The climate for approving such projects appears to have eased during the quarter, a senior electricity analyst told Caixin, speaking on condition of anonymity. But he added it was unclear if more such large-scale projects would be approved over the rest of the year, and also pointed out that around 10 GW of older coal-fired capacity had typically been retired annually in recent years. As such, he said it would be important to monitor the pace of new project approvals for the rest of the year.
The surge in first-quarter approvals may be due to the impact of the COVID-19 outbreak and the huge accompanying economic slowdown, said Ye Chun, a senior electricity expert. This has led officials “to move ahead with any projects that are in a position to do so,” including ones that were previously decelerated, he added.

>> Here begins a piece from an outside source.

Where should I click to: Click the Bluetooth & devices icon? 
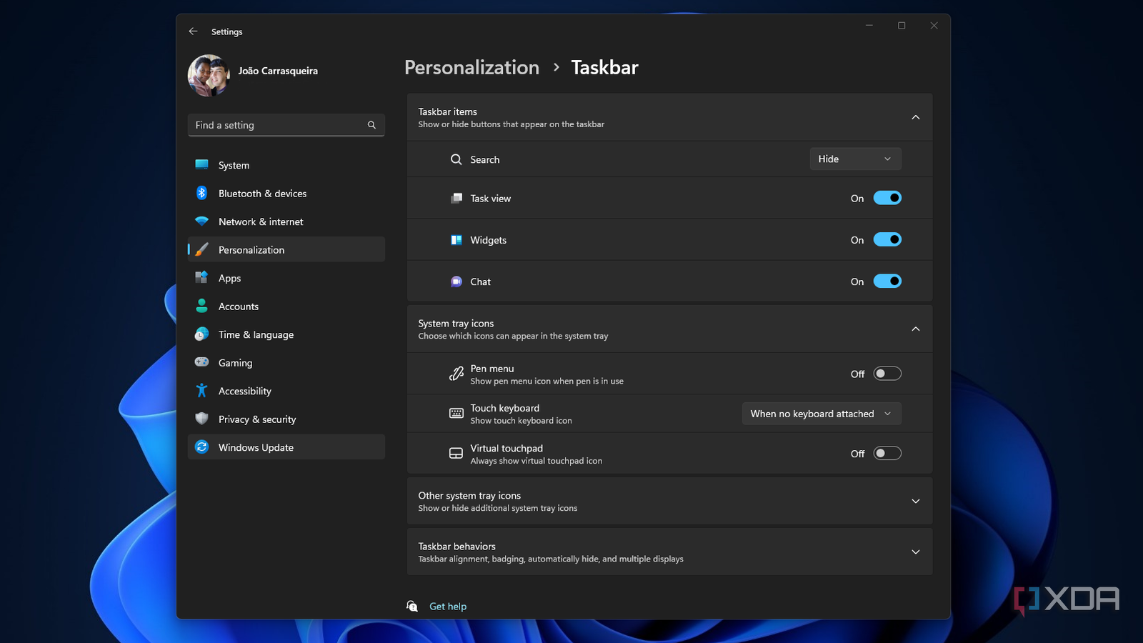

Ye also pointed out that even after obtaining approval, new projects typically take around two years to build and take future economic trends and expectations into account. “Even though electricity consumption doesn’t look that strong at the moment, urbanization, electricity use in villages and a recovery of supply chains provide a lot of room to boost future demand,” he said.
The sudden surge in approvals follows several years of relatively weak activity for such new construction as China tries to balance excess supply with demand.
In 2016, energy regulators launched a policy aimed at controlling the addition of new coal-fired power, and China’s 13th five-year plan mentioned creating a “ceiling” for such power construction. Another document issued in 2017 called for a halt of construction for 35.2 GW of new coal-fired power, and a slowdown for another 55.17 GW to give the industry more time to absorb all the new capacity.
In 2017, fossil-fuel-powered electricity providers lost a collective 13.2 billion yuan ($1.87 billion), even as an additional 38.55 GW of new coal-powered supply was added to the nation’s network. The losses continued in 2018 but narrowed, as another 29 GW was added.
In the first nine months of 2019, 46% of the fossil fuel-powered operations of five of the country’s largest electricity producers continued to lose money and utilization rates fell, even as another 30 GW of new power generation capacity was installed.